In the text on preterm birth below, what maternal side effect can terbutaline cause?

------ DOCUMENT TEXT

Neonatal Survival and Long-Term Implications of Preterm Birth
0:09:17

The chances of survival for neonates in preterm labor are best if the baby weighs over 2000 grams or is more than 32 weeks gestational age. Babies born prematurely often face significant medical issues, primarily cardiorespiratory problems like respiratory distress syndrome, due to immature lungs. Even if these immediate issues are overcome, long-term neurodevelopmental problems, such as autism or mental retardation, can manifest later in childhood. Preterm labor is defined as more than five contractions per hour with cervical changes, indicating that intervention is required.

Managing Preterm Labor and Role of Steroids
0:15:22

Prevention of preterm labor involves early recognition and diagnosis, addressing lifestyle factors like smoking and stress, and activity restrictions, including complete bed rest and sexual activity restrictions. In the hospital, IV hydration can sometimes stop contractions. Tocolytics like terbutaline (which can cause maternal tachycardia) and magnesium sulfate (a CNS depressant requiring careful monitoring of urine output, respiratory rate, reflexes, and blood pressure) are used to halt contractions. Steroids, such as betamethasone and dexamethasone, are administered to accelerate fetal lung maturity, especially when the lecithin-sphingomyelin (LS) ratio indicates immature lungs. Steroids can increase the mother's risk of infection due to immunosuppression and hyperglycemia.

------------
------ DATA SUPPLIED

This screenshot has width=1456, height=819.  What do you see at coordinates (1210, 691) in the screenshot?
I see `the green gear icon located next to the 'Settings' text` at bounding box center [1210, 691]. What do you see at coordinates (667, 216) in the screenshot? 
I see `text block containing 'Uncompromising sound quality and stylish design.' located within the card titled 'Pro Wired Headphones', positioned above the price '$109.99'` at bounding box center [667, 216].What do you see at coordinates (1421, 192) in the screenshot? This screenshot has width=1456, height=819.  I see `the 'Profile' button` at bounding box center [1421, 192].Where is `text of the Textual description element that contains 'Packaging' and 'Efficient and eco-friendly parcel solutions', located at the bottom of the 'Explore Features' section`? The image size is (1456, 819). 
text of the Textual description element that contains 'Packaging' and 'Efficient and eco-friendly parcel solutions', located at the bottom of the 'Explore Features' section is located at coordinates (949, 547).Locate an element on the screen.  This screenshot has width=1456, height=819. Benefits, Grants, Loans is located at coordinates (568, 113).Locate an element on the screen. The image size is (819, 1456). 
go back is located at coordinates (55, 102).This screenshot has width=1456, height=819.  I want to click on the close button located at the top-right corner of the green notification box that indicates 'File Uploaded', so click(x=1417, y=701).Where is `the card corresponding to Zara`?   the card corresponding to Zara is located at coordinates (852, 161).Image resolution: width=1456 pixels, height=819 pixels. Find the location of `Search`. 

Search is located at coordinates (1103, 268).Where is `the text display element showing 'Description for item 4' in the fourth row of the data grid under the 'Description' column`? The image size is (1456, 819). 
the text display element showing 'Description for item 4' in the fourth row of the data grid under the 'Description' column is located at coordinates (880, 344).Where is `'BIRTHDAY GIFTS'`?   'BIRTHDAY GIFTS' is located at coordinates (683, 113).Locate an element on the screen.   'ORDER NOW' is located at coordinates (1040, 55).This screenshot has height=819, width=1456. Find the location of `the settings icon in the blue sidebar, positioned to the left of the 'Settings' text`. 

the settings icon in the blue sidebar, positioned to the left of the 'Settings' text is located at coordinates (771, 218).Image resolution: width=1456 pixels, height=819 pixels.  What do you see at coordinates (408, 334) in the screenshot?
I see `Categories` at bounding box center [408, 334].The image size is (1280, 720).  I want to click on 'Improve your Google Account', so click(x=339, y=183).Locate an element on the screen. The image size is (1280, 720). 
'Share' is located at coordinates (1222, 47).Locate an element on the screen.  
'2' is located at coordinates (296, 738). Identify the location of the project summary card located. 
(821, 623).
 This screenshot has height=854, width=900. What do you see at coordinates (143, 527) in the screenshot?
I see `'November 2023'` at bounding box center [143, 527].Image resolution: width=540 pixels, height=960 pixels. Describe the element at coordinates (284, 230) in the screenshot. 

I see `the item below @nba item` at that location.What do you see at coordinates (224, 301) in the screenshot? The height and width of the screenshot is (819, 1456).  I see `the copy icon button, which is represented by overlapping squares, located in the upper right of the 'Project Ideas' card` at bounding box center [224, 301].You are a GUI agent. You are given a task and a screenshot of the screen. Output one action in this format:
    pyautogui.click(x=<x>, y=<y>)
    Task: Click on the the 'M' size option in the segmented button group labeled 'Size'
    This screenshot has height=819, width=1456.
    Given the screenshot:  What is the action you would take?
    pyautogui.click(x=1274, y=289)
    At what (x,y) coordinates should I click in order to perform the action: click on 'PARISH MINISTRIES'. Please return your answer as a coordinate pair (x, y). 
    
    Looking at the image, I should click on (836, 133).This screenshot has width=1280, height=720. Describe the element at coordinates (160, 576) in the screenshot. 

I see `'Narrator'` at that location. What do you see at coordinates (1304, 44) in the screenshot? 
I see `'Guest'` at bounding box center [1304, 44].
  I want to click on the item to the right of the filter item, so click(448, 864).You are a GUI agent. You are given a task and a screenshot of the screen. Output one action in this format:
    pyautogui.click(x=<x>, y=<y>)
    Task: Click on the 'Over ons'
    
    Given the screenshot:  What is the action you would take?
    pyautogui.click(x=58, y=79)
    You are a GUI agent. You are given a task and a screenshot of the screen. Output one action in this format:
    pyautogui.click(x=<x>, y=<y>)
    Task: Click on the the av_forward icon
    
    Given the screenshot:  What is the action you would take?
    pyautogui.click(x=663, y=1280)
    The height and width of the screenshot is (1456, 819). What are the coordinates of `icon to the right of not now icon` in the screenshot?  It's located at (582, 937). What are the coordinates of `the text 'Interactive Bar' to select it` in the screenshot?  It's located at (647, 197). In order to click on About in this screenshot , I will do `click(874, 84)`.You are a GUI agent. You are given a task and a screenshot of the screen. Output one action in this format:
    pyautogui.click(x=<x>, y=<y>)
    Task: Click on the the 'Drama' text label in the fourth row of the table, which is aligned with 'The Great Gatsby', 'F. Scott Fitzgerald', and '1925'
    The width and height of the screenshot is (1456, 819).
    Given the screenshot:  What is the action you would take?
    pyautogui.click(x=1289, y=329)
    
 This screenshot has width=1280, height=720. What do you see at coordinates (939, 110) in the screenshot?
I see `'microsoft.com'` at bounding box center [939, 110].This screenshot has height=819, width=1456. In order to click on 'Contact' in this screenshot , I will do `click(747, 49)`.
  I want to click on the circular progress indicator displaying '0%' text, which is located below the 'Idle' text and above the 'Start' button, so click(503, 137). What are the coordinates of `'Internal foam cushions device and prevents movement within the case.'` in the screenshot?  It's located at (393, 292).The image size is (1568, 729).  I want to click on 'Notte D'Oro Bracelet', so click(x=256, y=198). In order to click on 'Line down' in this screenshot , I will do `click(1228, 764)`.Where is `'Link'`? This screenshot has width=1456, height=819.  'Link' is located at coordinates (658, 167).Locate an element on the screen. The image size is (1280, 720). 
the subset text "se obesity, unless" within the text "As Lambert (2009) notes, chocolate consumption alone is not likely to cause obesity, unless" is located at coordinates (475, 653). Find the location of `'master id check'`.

------------

TASK ANSWER:
Maternal tachycardia.